原状回復・リフォームの費用削減等のポイント

原状回復でオーナー負担と入居者負担の線引きはどこかか!?

アパート経営などの不動産投資では、退去者が出るのは止むを得ないことだが、退去後の原状回復については未だにトラブルが絶えない。ただ、国土交通省のガイドラインや東京ルールによって、原状回復でオーナー負担となる部分と入居者負担となる部分の線引きは明確になりつつある。

まず概念としての線引きとしては、通常の使用による損傷や経年劣化による損耗はオーナー負担となり、故意・過失、善管注意義務違反による損耗・毀損は入居者の負担となる(詳細は原状回復とは?を参照)。それでは具体的に、どのような損耗がオーナー負担で、どのような過失による毀損が入居者負担となるのだろうか?

退去時の損耗・毀損の入居者負担とオーナー負担の分類・パターンわけ

上図は国土交通省の原状回復ガイドラインの一部だが、かなりの部分がオーナー(賃貸人)の負担となっていることが分かる。その中でも注意すべき点として、フローリングの色落ち、浴槽・風呂釜、タバコのヤニの3点が挙げられる。まずフローリングについては、入居者の不注意によるフローリングの色落ちであれば入居者負担となるが、構造的な欠陥によるフローリングの色落ちであればオーナー負担となる。例えば、入居者が汚れを取ろうと洗剤でフローリングを磨いて色落ちすれば入居者負担となる。他方で恒常的な雨漏りなどによってフローリングが変色してしまった場合にはオーナー負担となる。

浴槽・風呂釜については、風呂(トイレ含む)の不適切な手入れによる毀損は入居者負担となるが、次の入居者のための取替えであればオーナー負担となる。具体的には、日常的に浴槽の手入れしておらずクリーニング不可となった浴槽や、なぜか欠けてしまった浴槽などは入居者負担となる。他方で、クリーニングで除去できる程度の水垢などの汚れの清掃、次の入居者のために浴槽を追炊き可とする設備の刷新などはオーナー負担となる。

タバコのヤニについても、室内の喫煙でクロスが変色したり臭いが付いている場合には入居者負担となるが、クリーニングで除去できる程度であればオーナー負担となる。最近では換気扇の近くで吸ったり、ベランダで吸う人が多いため大抵はオーナー負担になると覚悟しておいた方がいいかもしれない(そもそも日焼けでクロスは変色する可能性も高い)。
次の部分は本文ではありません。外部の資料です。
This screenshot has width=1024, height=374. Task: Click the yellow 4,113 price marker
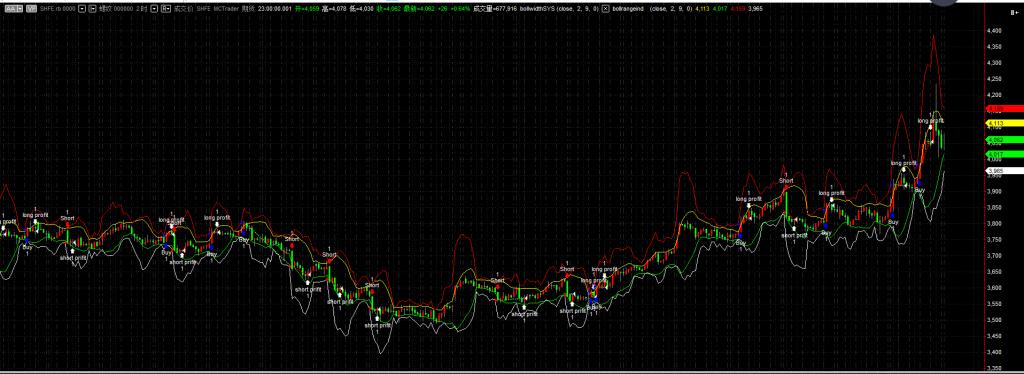pos(1004,123)
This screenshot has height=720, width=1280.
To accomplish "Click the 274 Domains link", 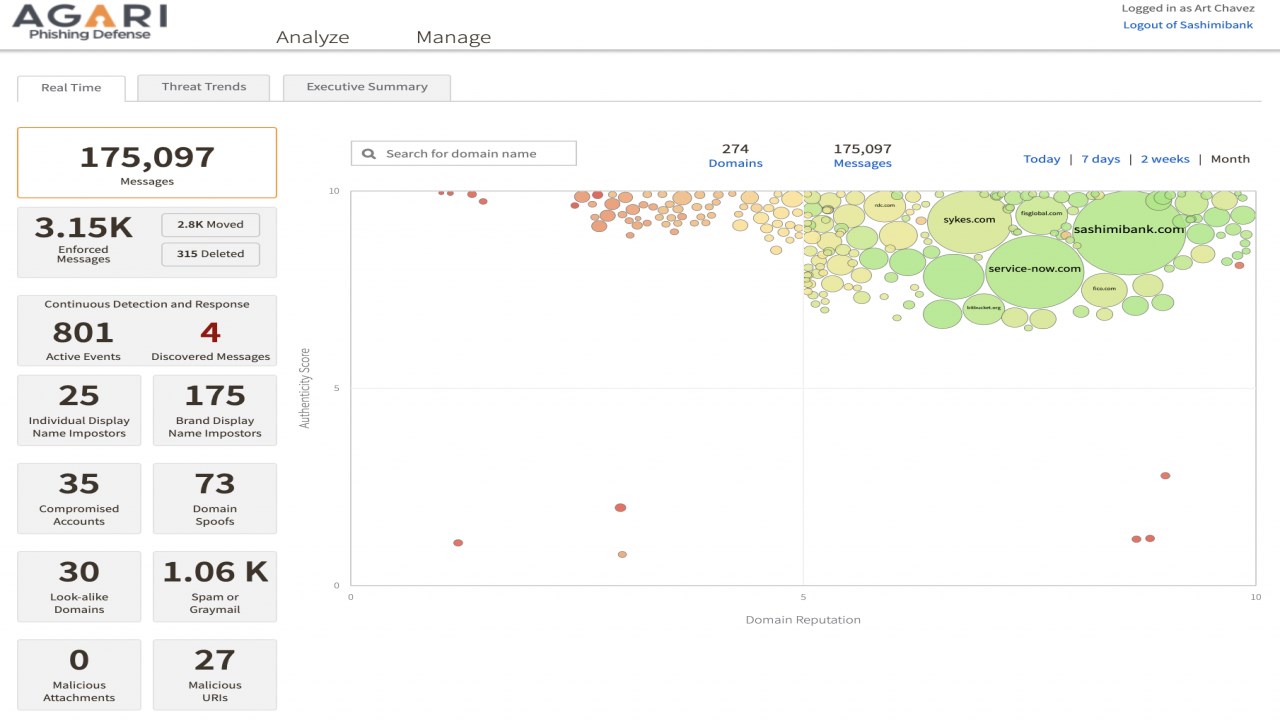I will point(735,163).
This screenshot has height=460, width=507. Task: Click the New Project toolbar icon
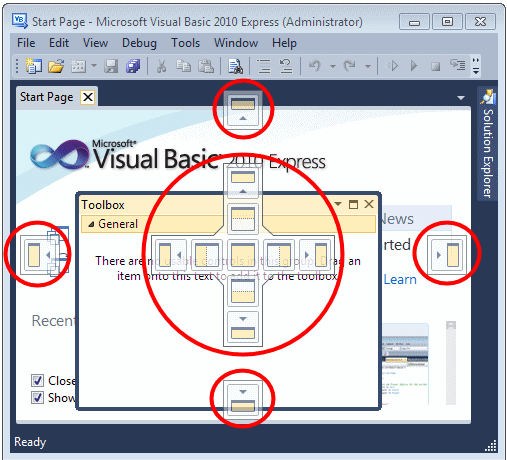(x=34, y=66)
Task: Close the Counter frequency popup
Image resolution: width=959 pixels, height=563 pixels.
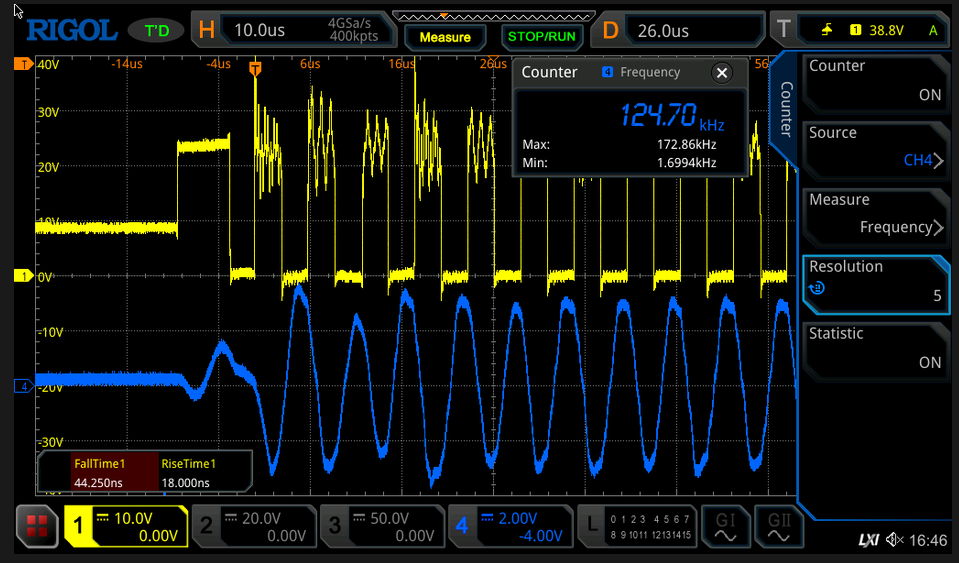Action: coord(722,73)
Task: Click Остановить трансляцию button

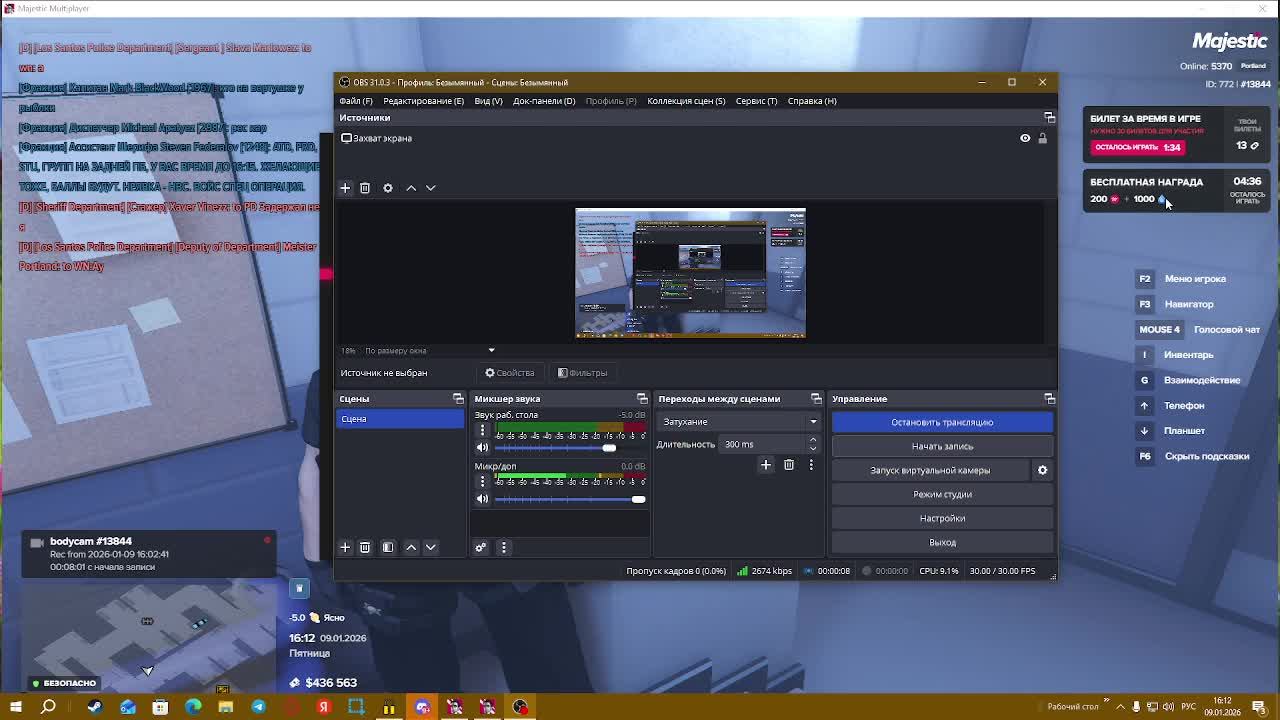Action: (942, 422)
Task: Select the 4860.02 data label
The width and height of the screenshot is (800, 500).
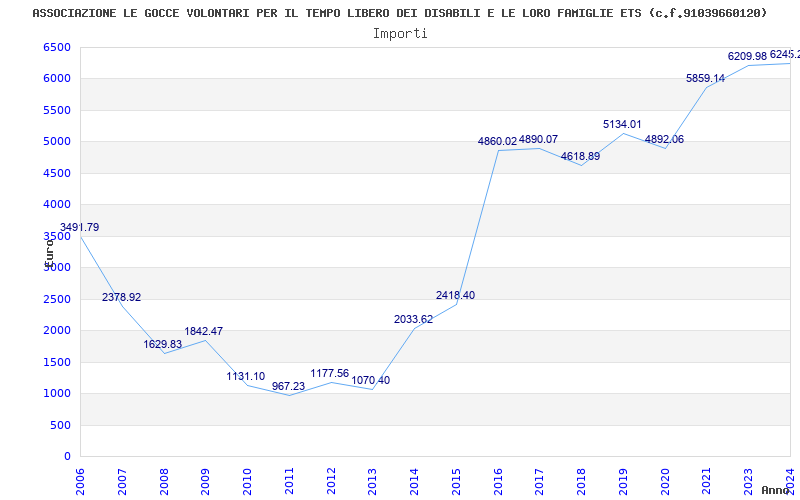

ただ、窓も開けずに喫煙しているような形跡があれば、入居者負担にできるチャンスと考えるべきだ。

以上が原状回復でのオーナー負担と入居者負担の線引きだが、仮に入居者負担となっても施行範囲・耐用年数があるため、過度に入居者負担にはできない点にも注意が必要だ。根本的に入居者(賃借人)に有利となる法改正が進んでいるため、原状回復と今後の対策で記述したように幾ばくかの対策を練った方がいいだろう。また、不動産投資の答えは1つではないため、インターネット・書籍などの情報だけでなく、不動産会社の不動産相談会(不動産投資セミナー)などを利用して同業者の意見を得るのも手だ。